Left abandoned and forgotten, massive military vessels that once proudly served our country are now serving as shelter for the homeless on Jantzen Beach. They've been stripped of their dignity and become eyesores that give an uninviting welcome to folks crossing into Oregon.
"It's kind of disrespectful, in a way, what has happened to them," said U.S. Coast Guard Lt. Lisa Siebert.
"It's much pretty much the wild west out on the water, you can do whatever you want," said Matt, a transient who once lived on the ship.
The ships have become magnets for vandalism and drug use. One is a Navy tug boat used in World War II called the Sakarissa. The other is an old Coast Guard Cutter. It once did law enforcement patrols on the seas but would be hard-pressed to catch anyone now.
It wasn't supposed to be this way. The person who owned them had the best of intentions, state officials say. Since 2013, the ships have belonged to non-profit Columbia Watershed Environmental Advocates.
A few years ago KGW interviewed its founder about other abandoned boats. He had high hopes of preserving ships.
"Their intent was to basically restore them to their historic value," Oregon Department of Environmental Quality (DEQ) Emergency Response Planner Scott Smith said, "They wanted to make them into museum pieces, maybe take groups up and down the river to get the old Coast Guard and Navy experience of being on these ships.
"Unfortunately it takes a lot to restore a vessel," said Smith. "They fell short in funding and the ability to get these things converted into something safe for the public."
Any remaining hope sunk when the founder passed away. The nonprofit essentially collapsed and there's not enough money to care for the historic ships.
So they sit anchored, falling apart and battered by the elements.
Previously, they posed environmental risks. They still pose public health hazards, and the Oregon DEQ is investigating whether there is asbestos on board at least one of the vessels.
"All three diesel tanks on this ship here were leaking last year. When I boarded it we found it, it was about six feet deep in the bilge," said Multnomah County Sheriff's Office Sgt. Stephen Dangler.
"We ended up taking off 15,000 gallons of oily wastewater," Lt. Siebert said, "To date we have spent over $300,000 to have these vessels assessed and remove any pollution that could be on them."
The responsibility of cleaning up and caring for these two vessels falls on taxpayers.

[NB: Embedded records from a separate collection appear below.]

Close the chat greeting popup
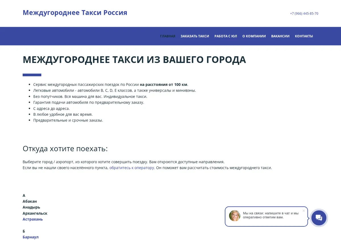 click(303, 211)
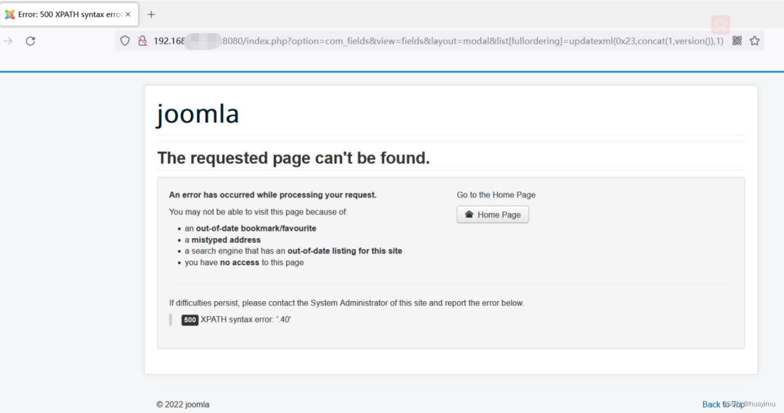Bookmark this page via the star icon

click(x=754, y=40)
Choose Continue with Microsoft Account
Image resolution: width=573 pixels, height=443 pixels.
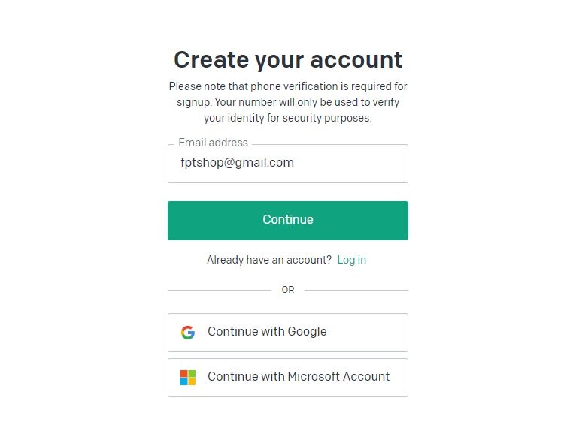point(287,377)
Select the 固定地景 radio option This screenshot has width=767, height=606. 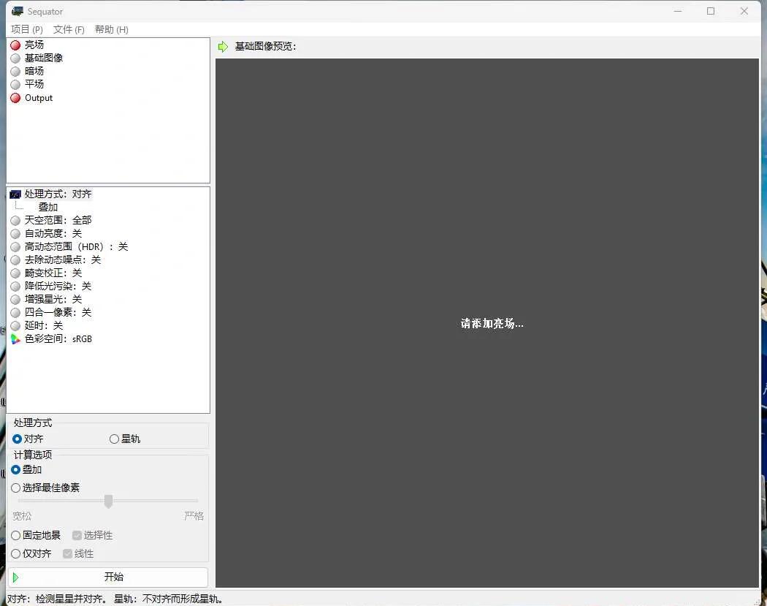16,536
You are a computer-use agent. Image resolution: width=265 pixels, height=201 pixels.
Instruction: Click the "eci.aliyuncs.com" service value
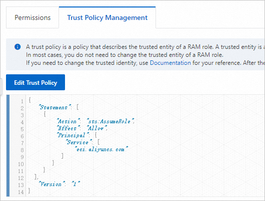pos(102,150)
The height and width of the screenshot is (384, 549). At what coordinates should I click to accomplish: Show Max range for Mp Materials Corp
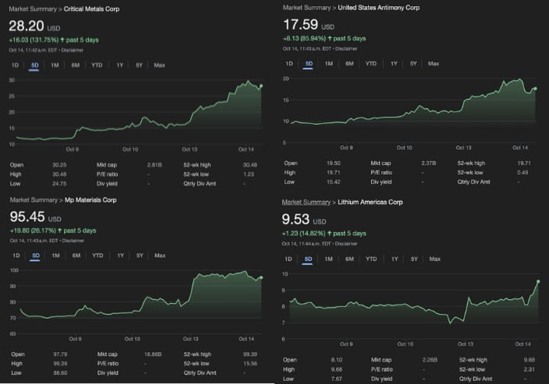pyautogui.click(x=160, y=255)
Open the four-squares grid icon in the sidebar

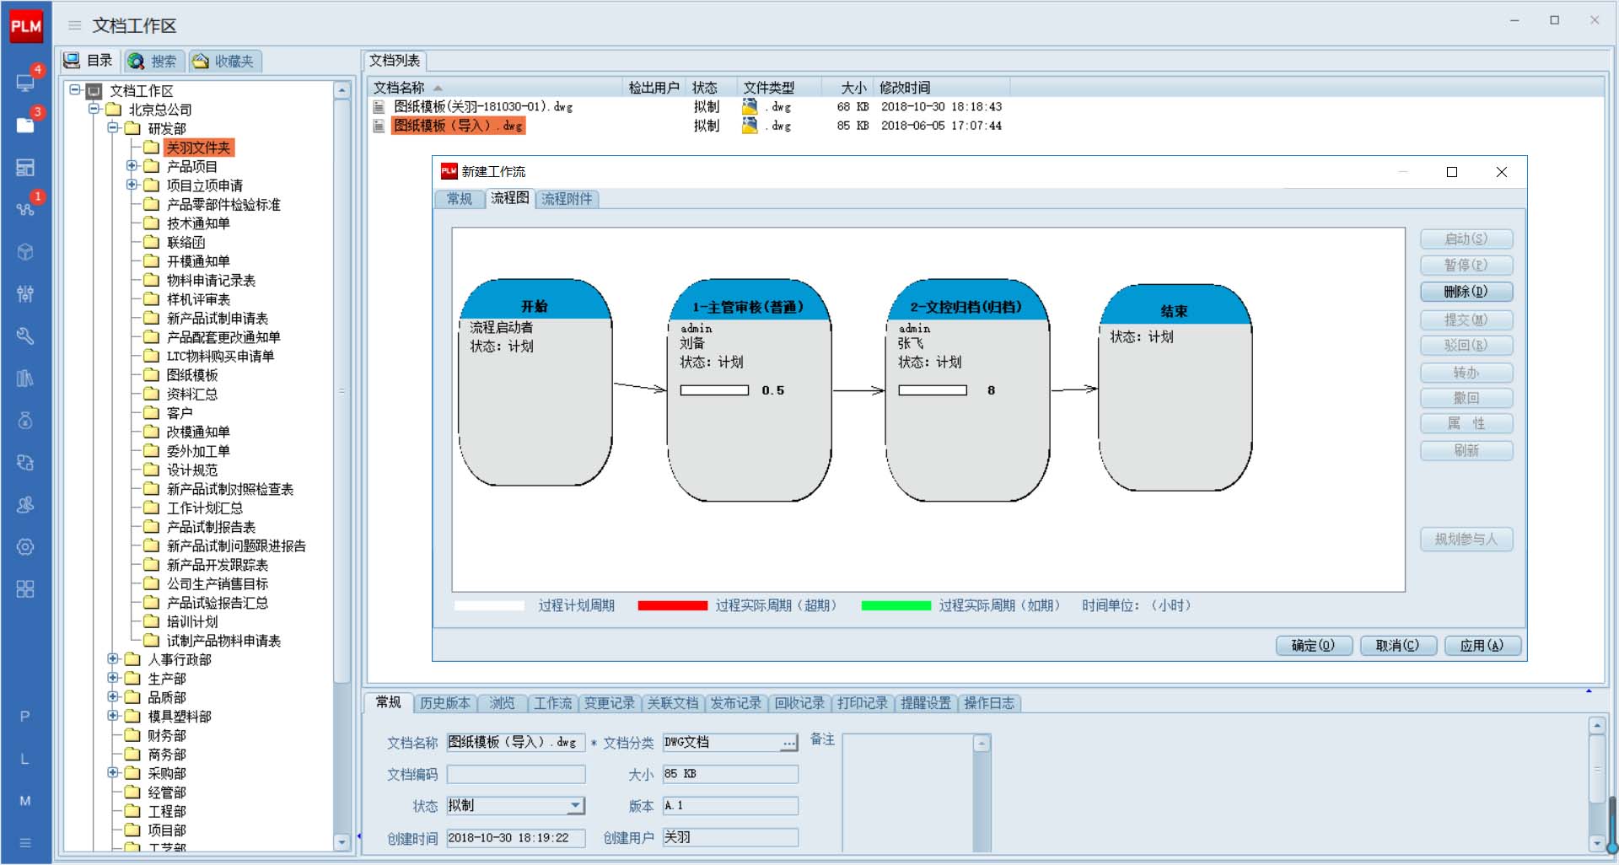point(25,588)
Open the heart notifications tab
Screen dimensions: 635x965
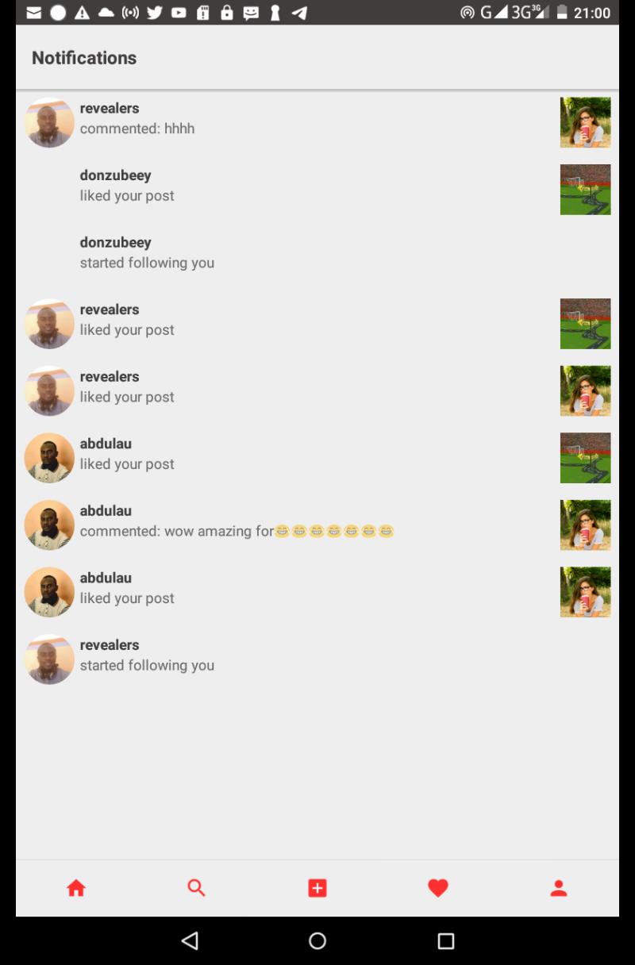coord(438,888)
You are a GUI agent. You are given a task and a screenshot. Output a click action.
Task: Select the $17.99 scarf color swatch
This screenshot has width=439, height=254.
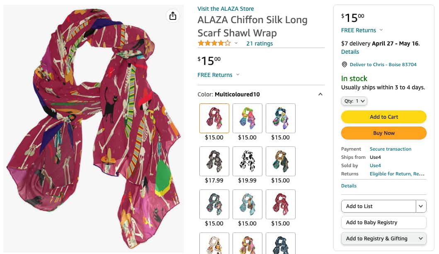pos(214,161)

Getting the ships off the water is more complicated.
"The real solution is to hopefully find a way to get rid of these vessels. And to have them taken from the site and scrapped and no longer be a potential public hazard," Smith told KGW.
The biggest question remains: Why can't they just tow these old ships off and destroy them?
It takes an incredible amount of expertise and money to do that: $2 million, to be exact. And there are no specific federal or state funds to pay for it. Oregon lacks a unified funding source to deal with derelict vessels, and there is red tape around utilizing the Coast Guard's pollution mitigation funds for removal of ships.
"This is a really extreme example of a very complicated problem statewide, particularly here in the Portland metro area," said Ali Ryan Hansen with the Oregon Department of State Lands.
Currently, the Department of State Lands said up to 200 recreational boats and at least eight large commercial vessels are abandoned and derelict in the Portland metro area.
Since 2013, the agency has helped get nearly 100 problem vessels off the water, but even more have been removed through other private and public efforts that they don't keep track of.
There is no timeline for getting these ships off the Columbia, state officials said. In the meantime, transients have found a purpose for the ships.
Matt used to live on board the Navy tug with a friend named Tim.
"It was convenient and nobody told me I couldn't," said Matt.
He now lives on the beach after river patrol officers told him to move.
"While we're all completely committed to a solution for this it's got a big price tag and it's going to take us some time," Ryan Hansen added. "From every angle this is complicated."